Guerra entre Benfica e Jesus vai mesmo para tribunal

Vieira deixa entender que vai mesmo pedir 7,5 milhões ao treinador. Jorge Jesus exige último mês de salário (330 mil euros) e tenta perceber se há fundamentos para pedir uma indemnização por danos morais.

Jorge Jesus não perdeu tempo, o Benfica aguarda. A 17 de agosto ficou a saber-se que o treinador reclamava o último mês de ordenado - 330 mil euros -, que o Benfica não liquidou por considerar que Jesus já estava ao serviço dos leões. E este processo já deu entrada no Tribunal do Trabalho. O Benfica, por seu lado, sustenta que o treinador denunciou o contrato em vigor, por isso foi público que pedia a cláusula de rescisão - 7,5 milhões euros.

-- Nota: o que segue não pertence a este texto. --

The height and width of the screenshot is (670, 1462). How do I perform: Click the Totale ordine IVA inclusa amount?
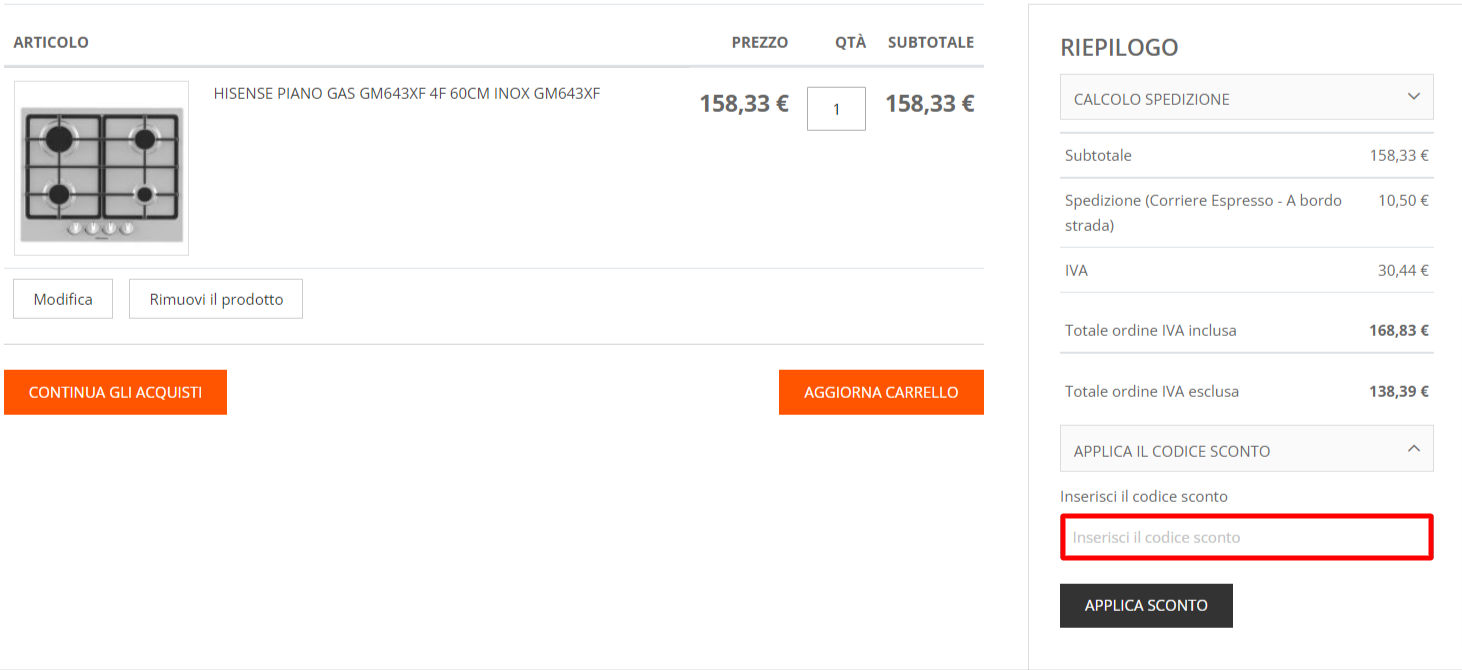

Mas isso pode não ser bem assim.

"Ainda não fiz as contas", disse ontem João Correia, advogado que defende o Benfica neste processo. "Temos um prazo legal de um ano para colocar a ação no Tribunal do Trabalho, mas não vou esgotá-lo seguramente, contudo, tenho outras prioridades no meu escritório com prazos fixos, por isso pode escrever que não estou nada preocupado com isso", acrescentou João Correia.

Esta declaração vem na linha do que Luís Filipe Vieira disse ontem: "Quando há diferendos entre as partes os tribunais servem exatamente para isso, para decidir quem tem razão." Jorge Jesus foi ainda mais claro: "Penso não, tenho a certeza de que o vou receber [ordenado do último mês de trabalho]. E vou receber com juros! Pode é demorar tempo."